▶ _Actions to take_:
1. From the flow cytometry protocol, list every antibody whose target name starts with "CD".
2. In the flow cytometry protocol, what is the staining buffer made of?

▶ _Given text_:
-=-=-

Twenty days after CT26 tumor cell inoculation, xenograft tumors were harvested, and single-cell suspension were prepared. After washing with staining buffer (2% FBS in PBS), cells were stained with anti-CD11b (Biolegend, San Diego, CA), anti-CD3 (Biolegend), anti-CD45 (Biolegend), anti-CD8 (Biolegend), anti-Granzyme B (GZB) (Biolegend), anti-PD-1 (Biolegend), anti-Tim3 (Biolegend), anti-CD86 (Biolegend), anti-F4/80 (Biolegend), anti-CD206 (Biolegend), anti-CD25 (Biolegend), anti-Foxp3 (Biolegend), with the presence of anti-CD16/CD32 antibody (Biolegend) on ice for 30 min. After washing, the cells were analyzed using a BD LSR II Flow Cytometer, and the results were processed with FlowJo software.

For certain experiments, stably transduced CT26 cells were harvested and stained with anti-PD-L1 antibody (BioLegend).

-=-=-

▶ _Source material_:
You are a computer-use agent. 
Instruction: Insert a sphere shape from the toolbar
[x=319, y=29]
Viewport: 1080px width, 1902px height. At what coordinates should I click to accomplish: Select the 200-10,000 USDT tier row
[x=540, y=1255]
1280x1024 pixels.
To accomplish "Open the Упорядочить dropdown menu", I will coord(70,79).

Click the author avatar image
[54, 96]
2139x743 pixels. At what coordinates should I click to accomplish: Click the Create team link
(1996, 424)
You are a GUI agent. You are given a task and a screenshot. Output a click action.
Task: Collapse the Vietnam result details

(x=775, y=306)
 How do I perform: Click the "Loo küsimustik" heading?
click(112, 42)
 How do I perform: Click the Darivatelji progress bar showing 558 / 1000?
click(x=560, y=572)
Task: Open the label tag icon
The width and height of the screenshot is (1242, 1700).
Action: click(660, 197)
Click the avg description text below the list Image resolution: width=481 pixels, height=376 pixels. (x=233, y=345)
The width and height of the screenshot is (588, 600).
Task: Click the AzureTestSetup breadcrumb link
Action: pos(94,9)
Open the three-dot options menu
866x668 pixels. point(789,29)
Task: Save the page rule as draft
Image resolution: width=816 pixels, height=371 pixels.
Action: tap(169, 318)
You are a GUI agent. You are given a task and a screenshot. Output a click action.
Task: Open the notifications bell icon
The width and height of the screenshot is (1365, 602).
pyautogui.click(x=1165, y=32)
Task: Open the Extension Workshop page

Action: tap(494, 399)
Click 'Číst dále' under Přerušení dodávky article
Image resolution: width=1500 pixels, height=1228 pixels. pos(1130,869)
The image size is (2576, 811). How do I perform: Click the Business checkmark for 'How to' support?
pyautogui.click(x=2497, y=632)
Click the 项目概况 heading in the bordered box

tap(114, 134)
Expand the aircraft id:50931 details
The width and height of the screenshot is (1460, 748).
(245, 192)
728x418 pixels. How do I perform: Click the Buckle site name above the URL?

-=-=-

▶ _Set of answers_:
1. anti-CD11b, anti-CD3, anti-CD45, anti-CD8, anti-CD86, anti-CD206, anti-CD25, anti-CD16/CD32

2. 2% FBS in PBS.